* [YOUR TASK]:
Present every line of the listing below as a numbered list, omitting any blank lines.

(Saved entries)
___

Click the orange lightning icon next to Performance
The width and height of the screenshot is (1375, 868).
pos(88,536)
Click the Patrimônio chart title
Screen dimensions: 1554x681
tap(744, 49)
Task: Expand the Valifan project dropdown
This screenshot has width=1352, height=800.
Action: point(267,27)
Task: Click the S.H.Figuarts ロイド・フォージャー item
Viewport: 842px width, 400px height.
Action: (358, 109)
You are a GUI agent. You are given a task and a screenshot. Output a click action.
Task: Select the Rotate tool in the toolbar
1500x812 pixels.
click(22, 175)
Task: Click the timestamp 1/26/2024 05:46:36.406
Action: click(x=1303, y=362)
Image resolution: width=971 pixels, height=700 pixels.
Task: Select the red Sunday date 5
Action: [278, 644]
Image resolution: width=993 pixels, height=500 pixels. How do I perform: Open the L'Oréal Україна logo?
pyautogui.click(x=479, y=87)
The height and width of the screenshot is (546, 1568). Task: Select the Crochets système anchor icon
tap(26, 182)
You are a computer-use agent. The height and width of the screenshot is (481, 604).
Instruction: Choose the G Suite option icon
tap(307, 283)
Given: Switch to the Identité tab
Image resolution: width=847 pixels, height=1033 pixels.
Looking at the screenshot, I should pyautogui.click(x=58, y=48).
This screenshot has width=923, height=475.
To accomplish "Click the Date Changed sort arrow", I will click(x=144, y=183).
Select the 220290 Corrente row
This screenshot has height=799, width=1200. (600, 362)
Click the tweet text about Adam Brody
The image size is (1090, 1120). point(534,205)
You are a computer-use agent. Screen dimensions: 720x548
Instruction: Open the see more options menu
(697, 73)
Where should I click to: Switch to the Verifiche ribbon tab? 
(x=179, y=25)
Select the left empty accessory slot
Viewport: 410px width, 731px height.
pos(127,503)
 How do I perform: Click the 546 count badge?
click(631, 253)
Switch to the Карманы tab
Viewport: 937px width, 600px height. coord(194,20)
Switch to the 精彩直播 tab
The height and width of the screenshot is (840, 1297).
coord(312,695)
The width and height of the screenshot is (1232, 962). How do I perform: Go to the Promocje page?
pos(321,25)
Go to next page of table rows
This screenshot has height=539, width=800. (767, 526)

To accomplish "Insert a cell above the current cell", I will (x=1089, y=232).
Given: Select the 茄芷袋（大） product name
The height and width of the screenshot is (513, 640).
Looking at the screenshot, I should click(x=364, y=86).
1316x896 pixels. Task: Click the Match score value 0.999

___

* [EXERCISE SOLUTION]:
1. Click the orange lightning icon next to Performance
2. The width and height of the screenshot is (1375, 868).
3. pos(88,536)
4. Click the Patrimônio chart title
5. Screen dimensions: 1554x681
6. tap(744, 49)
7. Task: Expand the Valifan project dropdown
8. This screenshot has width=1352, height=800.
9. Action: point(267,27)
10. Task: Click the S.H.Figuarts ロイド・フォージャー item
11. Viewport: 842px width, 400px height.
12. Action: (358, 109)
13. You are a GUI agent. You are given a task and a screenshot. Output a click action.
14. Task: Select the Rotate tool in the toolbar
15. 1500x812 pixels.
16. click(22, 175)
17. Task: Click the timestamp 1/26/2024 05:46:36.406
18. Action: click(x=1303, y=362)
19. Image resolution: width=971 pixels, height=700 pixels.
20. Task: Select the red Sunday date 5
21. Action: [278, 644]
22. Image resolution: width=993 pixels, height=500 pixels. How do I perform: Open the L'Oréal Україна logo?
23. pyautogui.click(x=479, y=87)
24. The height and width of the screenshot is (546, 1568). Task: Select the Crochets système anchor icon
25. tap(26, 182)
26. You are a computer-use agent. The height and width of the screenshot is (481, 604).
27. Instruction: Choose the G Suite option icon
28. tap(307, 283)
29. Given: Switch to the Identité tab
30. Image resolution: width=847 pixels, height=1033 pixels.
31. Looking at the screenshot, I should pyautogui.click(x=58, y=48).
32. This screenshot has width=923, height=475.
33. To accomplish "Click the Date Changed sort arrow", I will click(x=144, y=183).
34. Select the 220290 Corrente row
35. This screenshot has height=799, width=1200. (600, 362)
36. Click the tweet text about Adam Brody
37. The image size is (1090, 1120). point(534,205)
38. You are a computer-use agent. Screen dimensions: 720x548
39. Instruction: Open the see more options menu
40. (697, 73)
41. Where should I click to: Switch to the Verifiche ribbon tab? 
42. (x=179, y=25)
43. Select the left empty accessory slot
44. Viewport: 410px width, 731px height.
45. pos(127,503)
46.  How do I perform: Click the 546 count badge?
47. click(631, 253)
48. Switch to the Карманы tab
49. Viewport: 937px width, 600px height. coord(194,20)
50. Switch to the 精彩直播 tab
51. The height and width of the screenshot is (840, 1297).
52. coord(312,695)
53. The width and height of the screenshot is (1232, 962). How do I perform: Go to the Promocje page?
54. pos(321,25)
55. Go to next page of table rows
56. This screenshot has height=539, width=800. (767, 526)
57. To accomplish "Insert a cell above the current cell", I will (x=1089, y=232).
58. Given: Select the 茄芷袋（大） product name
59. The height and width of the screenshot is (513, 640).
60. Looking at the screenshot, I should click(x=364, y=86).
61. 1316x896 pixels. Task: Click the Match score value 0.999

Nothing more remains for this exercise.